El hallazgo se produjo en la mañana del miércoles, cuando la vecina se disponía a llevar a su hija a la escuela y notó que uno de los cristales de la camioneta familiar estaba destrozado. Al acercarse, observó que en el asiento del conductor se encontraba un hombre de unos 35 años, quien no reaccionó ante la presencia de los propietarios.
La familia afectada identificó al intruso como un “conocido de la zona” que frecuenta las plazas cercanas y que ya ha protagonizado incidentes similares anteriormente. Ante el temor de que el sujeto estuviera armado o bajo el efecto de alguna sustancia, los dueños del vehículo optaron por no intervenir físicamente y solicitaron la presencia inmediata de la policía. Según constataron posteriormente, el delincuente no solo rompió la ventana para ingresar, sino que también causó daños en la palanca de cambios en un aparente intento fallido por poner el motor en marcha.

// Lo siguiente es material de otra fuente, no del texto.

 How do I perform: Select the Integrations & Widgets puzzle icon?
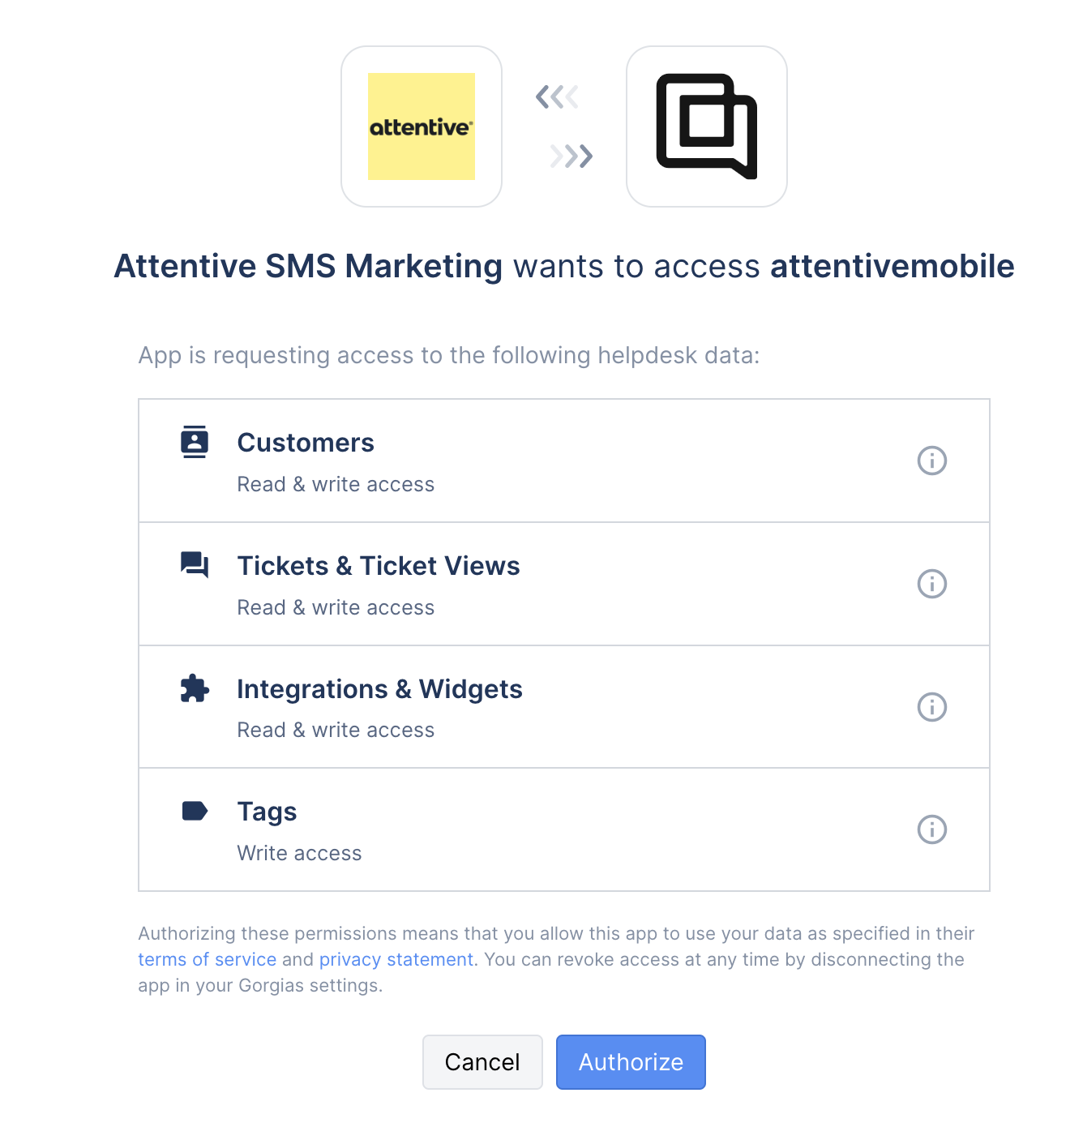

Tras la llegada de los efectivos policiales y la detención del sospechoso, los damnificados revisaron las cámaras de seguridad de la cuadra. En las grabaciones se observa que el hombre merodeó la zona durante toda la madrugada e incluso intentó vender objetos robados a otros vecinos antes de decidir refugiarse en la camioneta. Como medida de prevención para evitar que el sujeto regrese una vez recuperada su libertad, la familia decidió retirar la batería del vehículo, manifestando su hartazgo ante la reiteración de delitos por parte del mismo individuo.